### Список заданий:
A) Перечислите всё, что, согласно отрывку, удивило и очаровало отца в церкви на Рождество.
B) Переведите на английский язык предложение из отрывка: «В конце 1944 года у моего отца состоялось знакомство с чекистами».
C) Перепишите часть отрывка между словами «В конце 1944» и «шляться по церквам.» включительно, заменив «НКВД» на «ОГПУ».

### Страница:
___

Побег из коридоров МИДа. Судьба перебежчика века - Шевченко Геннадий Аркадьевич. Страница 13
В 1941 году счастливое детство моего отца оборвалось. Когда стали поступать сообщения об отступлении Красной армии, отец спросил у своего отца, что происходит, но тот не сумел ответить. В разговоре с одноклассником мой отец высказал свое недоумение по поводу наших поражений. Данный разговор дошел до моего деда. Он сказал своему сыну следующее: «Аркаша, правда то, что ты говоришь, или нет — это не важно. Важно, что думают люди. Нельзя каждому встречному-поперечному выкладывать все, что может взбрести в твою самоуверенную голову. Тебя назовут пораженцем. Все подумают, что ты набрался этих идей у меня или мамы. Ты хочешь, чтобы на нас донесли? Ты знаешь, что делают с предателями. Их расстреливают. Ты хочешь, чтобы нас расстреляли? Ты уже достаточно большой, чтобы соображать, что к чему. Держи язык за зубами, говори только то, чему тебя учат, делай то, что делают другие, и храни свои мысли при себе — тогда все будет в порядке».
В конце 1944 года у моего отца состоялось знакомство с чекистами. Вместе со своим приятелем он посетил церковь на Рождество. Зажженные свечи, пение, запах ладана, торжественность обряда и роскошь одеяний священника — все это удивило и очаровало его. Однако на следующий день его вызвали в НКВД к подполковнику Мигулину. Седой, изможденный человек, сидящий за заваленным бумагами столом, сказал отцу, что он совершил серьезную ошибку, побывав в церкви, но что он может ее исправить, назвав тех, кто был с ним. Там, кстати, присутствовали несколько ответственных чиновников Евпатории, членов партии. Но мой отец сказал, что в толпе никого не узнал, и вышел из отдела НКВД с напутствием перестать шляться по церквам.

___

### Предоставленные данные:
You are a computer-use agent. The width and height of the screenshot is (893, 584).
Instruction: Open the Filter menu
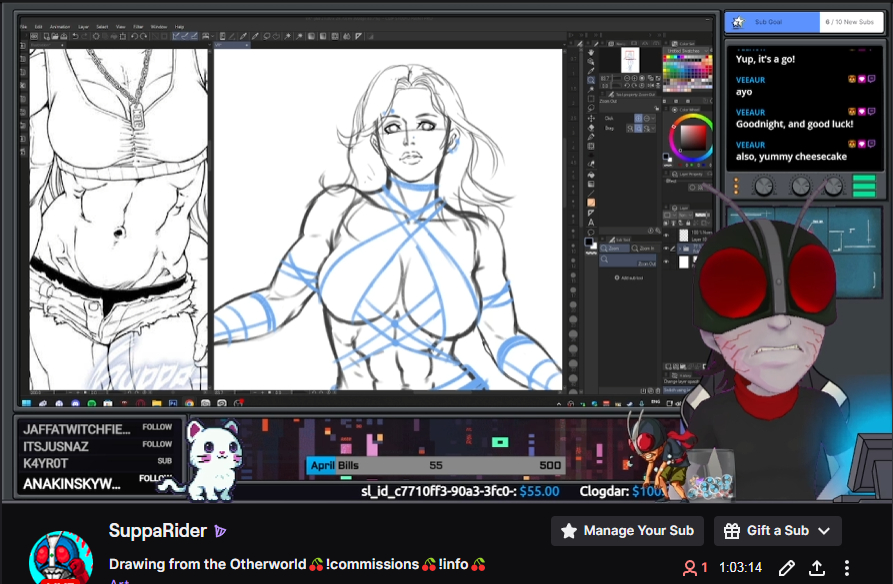(138, 26)
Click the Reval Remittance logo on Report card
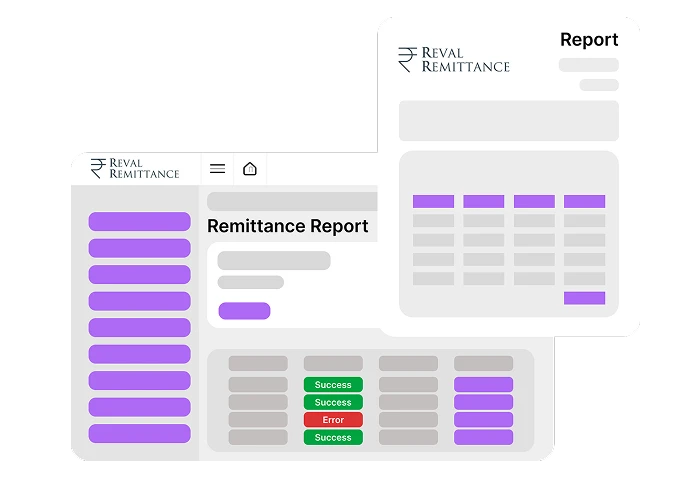The height and width of the screenshot is (478, 677). pyautogui.click(x=453, y=60)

___

### Ответы к заданиям:
A) Зажженные свечи, пение, запах ладана, торжественность обряда, роскошь одеяний священника.

B) At the end of 1944, my father made the acquaintance of the Chekists.

C)
В конце 1944 года у моего отца состоялось знакомство с чекистами. Вместе со своим приятелем он посетил церковь на Рождество. Зажженные свечи, пение, запах ладана, торжественность обряда и роскошь одеяний священника — все это удивило и очаровало его. Однако на следующий день его вызвали в ОГПУ к подполковнику Мигулину. Седой, изможденный человек, сидящий за заваленным бумагами столом, сказал отцу, что он совершил серьезную ошибку, побывав в церкви, но что он может ее исправить, назвав тех, кто был с ним. Там, кстати, присутствовали несколько ответственных чиновников Евпатории, членов партии. Но мой отец сказал, что в толпе никого не узнал, и вышел из отдела ОГПУ с напутствием перестать шляться по церквам.